Kabarsiana.com, LEBAK — Keputusan adat dari tetua Baduy, memutuskan melarang wisatawan memasuki kawasan Baduy Dalam terhitung mulai 13 Februari mendatang. Larangan ini dikeluarkan karena warga Baduy Dalam  melaksanakan ritual Kawalu dan tertutup bagi masyarakat luar.

“Kami meminta wisatawan menghormati dan menghargai keputusan adat itu,” kata Kepala Desa Kanekes, Kecamatan Leuwidamar, Kabupaten Lebak yang juga tetua adat Baduy Jaro Saija di Lebak, Kamis (11/2).

Bacaan Lainnya

Pelarangan kawasan Baduy dikunjungi wisatawan berdasarkan keputusan adat Nomor 141.01/13-Ds.Kan-200I/2021, tertanggal 13 Februari 2021 yang ditandatangani Kepala Desa Kanekes.
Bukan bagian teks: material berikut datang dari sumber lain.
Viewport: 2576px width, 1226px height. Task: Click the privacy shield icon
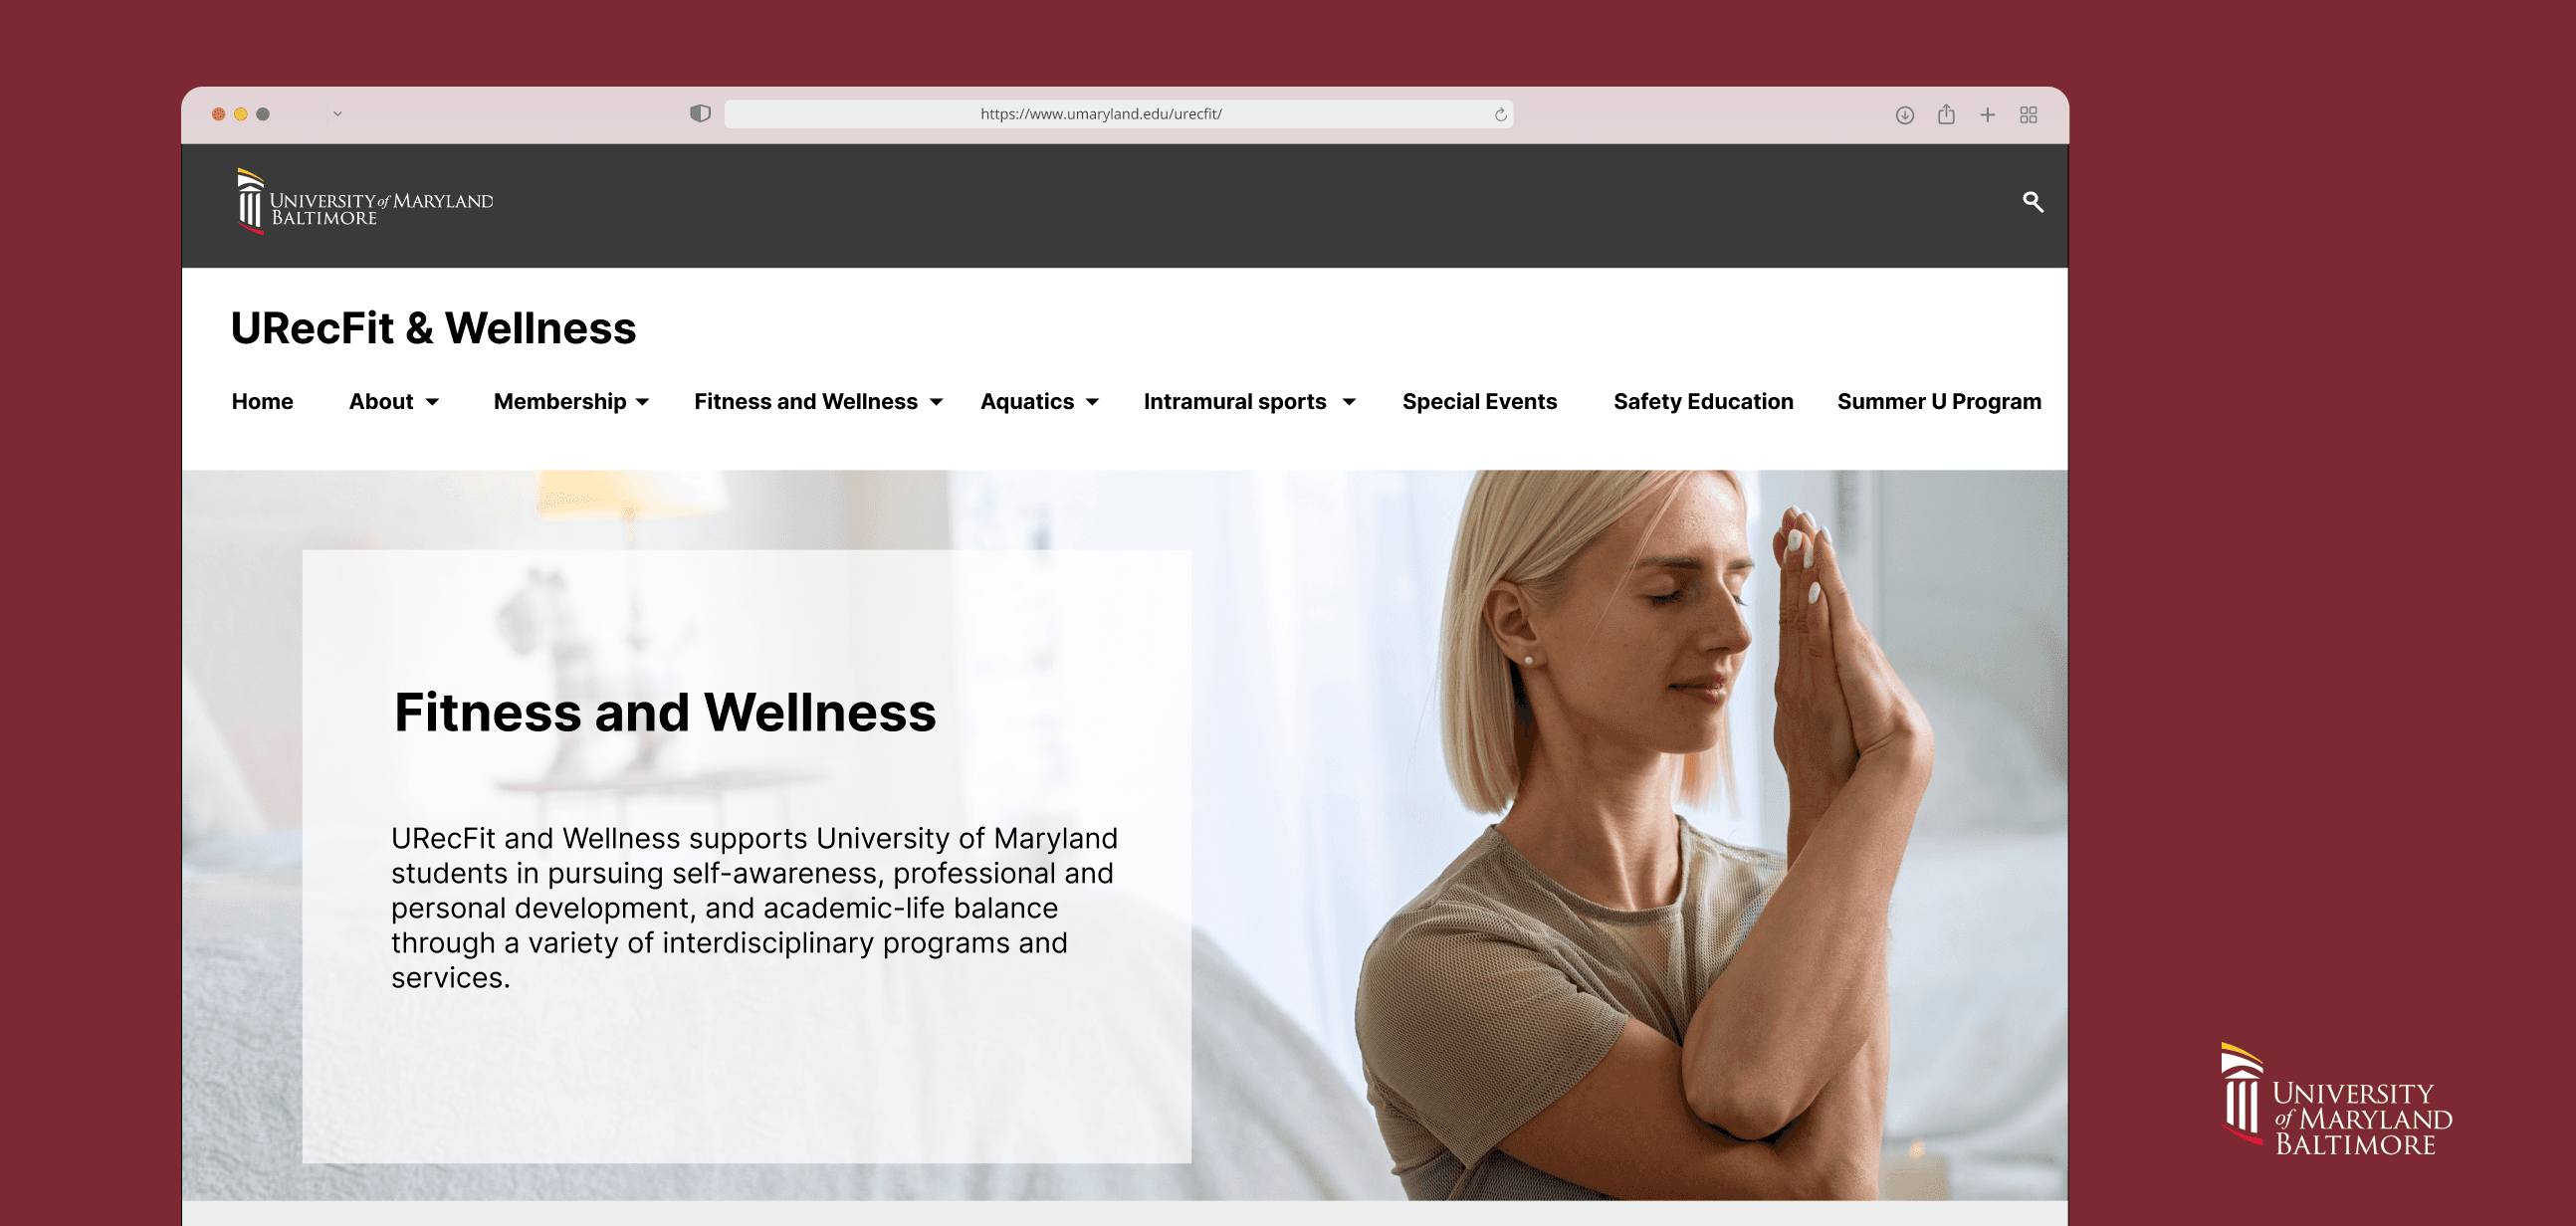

Pelarangan itu karena memasuki bulan Kawalu atau bulan larangan selama tiga bulan warga Baduy Dalam tersebar di Cibeo, Cikawartana dan Cikeusik tengah melakukan ritual untuk berdoa kepada Tuhan Yang Maha Kuasa meminta keselamatan bangsa dan negara yang aman, damai, dan sejahtera serta dijauhkan dari bencana.

Selain itu juga berdoa agar Indonesia terbebas dari penyebaran pandemi COVID-19. Masyarakat Baduy Dalam melaksanakan ritual Kawalu tersebut mulai 13 Februari sampai 14 Mei 2021 atau tiga bulan.

Selama ini, masyarakat Baduy Dalam melaksanakan ritual Kawalu berlangsung sejak nenek moyang hingga kini masih dipertahankan, sebab jika tidak dilaksanakan akan menimbulkan bencana bagi warga Baduy.